Over the course of 2020 to 2023, EDS is investigating the future of our oceans management system.

Aotearoa New Zealand is facing considerable challenges in its vast marine environment, and it is increasingly clear that the existing oceans management system is not up to the task of tackling them. As a society we need to think about what we want the system to do in the future. Can we just tinker with what we have or should it be reconfigured from the ground up? Is it time for evolution or revolution?

Building on EDS’s previous extensive work on the marine environment and resource management reform, EDS is currently conducting a research project looking at the future of our oceans management system as a whole. It is conceptualising and analysing the existing system and putting forward options for change, including presenting potential overall models for a future system. The work is being informed by a panel of Māori advisers.

The project is covering the key legislative regimes applying to the marine area, which are often thought about in policy silos but which are deeply connected. It is shining spotlights on particular issues or topics, including sediment, wastewater, plastics and novel contaminants. But it is concerned not just with legislative arrangements. Also important are institutional settings, funding, and management tools. The role of Māori in marine management and the integration of a Te Ao Māori worldview into a future system are matters of particular importance. We are also considering international learnings, although they must be tailored to our own country’s circumstances.

Among other things, the work is exploring the overarching purpose of an oceans management system and principles that should underpin it; and the potential utility of fundamental reform of the existing legislative and institutional framework. It will look at how we can take a more strategic approach to our oceans, providing for environmental, social, cultural and economic requirements, including through marine spatial planning. One important issue is the allocation of rights in the marine area.

Most importantly, the project is taking a holistic view of our oceans and the frameworks that manage them. Management of the sea is particularly challenging due to the fluid and interconnected nature of the marine environment, the paucity of information and the lack of well-defined property rights. Management approaches which we apply to land will not necessarily work for the sea, which is much more dynamic.

The need for oceans reform has been underscored by a recent Cabinet paper setting out the parameters for the government’s review of the resource management system, which refers to overlapping marine legislative frameworks being addressed through “a subsequent review of the marine system”. Previous efforts at oceans reform in the early 2000s have languished, and it is timely to take a fresh look and build momentum for change.

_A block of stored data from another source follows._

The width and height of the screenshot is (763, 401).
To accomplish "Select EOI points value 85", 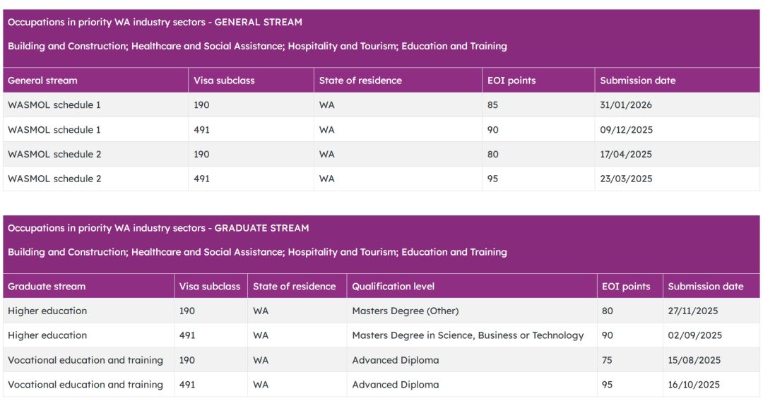I will click(x=492, y=105).
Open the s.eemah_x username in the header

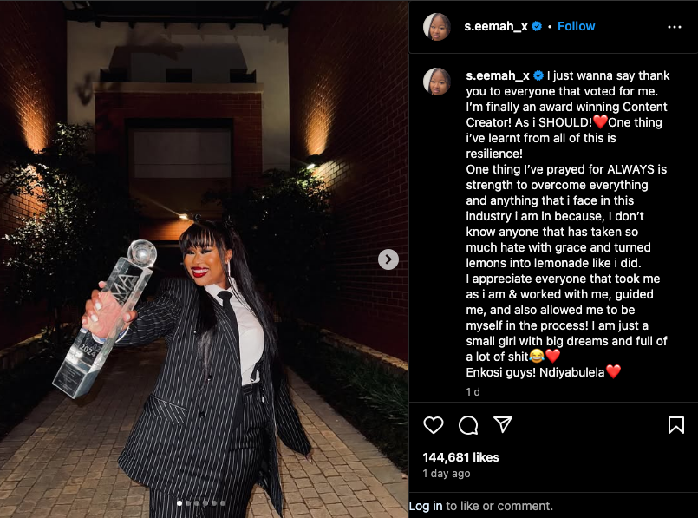pos(495,26)
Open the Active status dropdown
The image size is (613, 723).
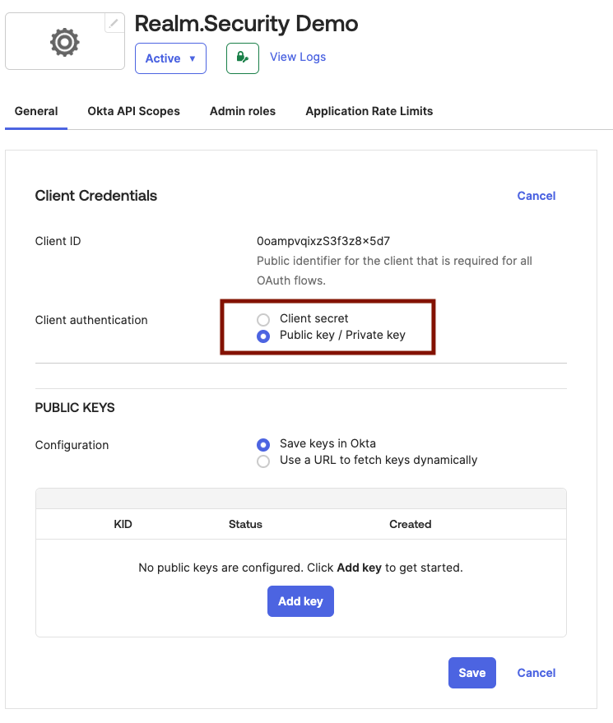[x=170, y=58]
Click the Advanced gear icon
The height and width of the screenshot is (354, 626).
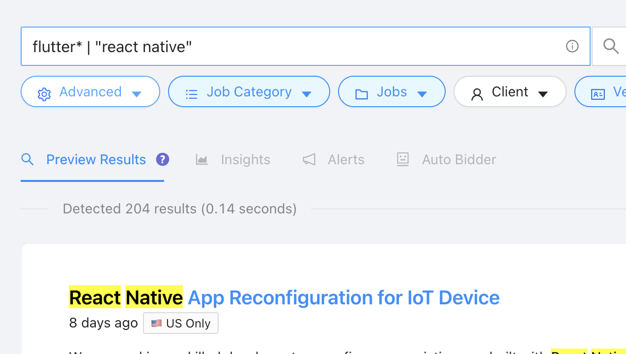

EDS released its first working paper for the project titled The Breaking Wave: A conversation about reforming the oceans management system in Aotearoa New Zealand in September 2021. The final report, which outlines a range of individual reform options and four distinct starting points for whole of system reform, was launched by Hon Kiritapu Allan, Minister of Conservation, in June 2022.

This phase of the project is designed to stimulate a blue-skies conversation about reform. But we also envisage a Phase 2 of the work, which will develop up a single preferred model and chart a careful pathway to towards it – a just transition – from what we have now.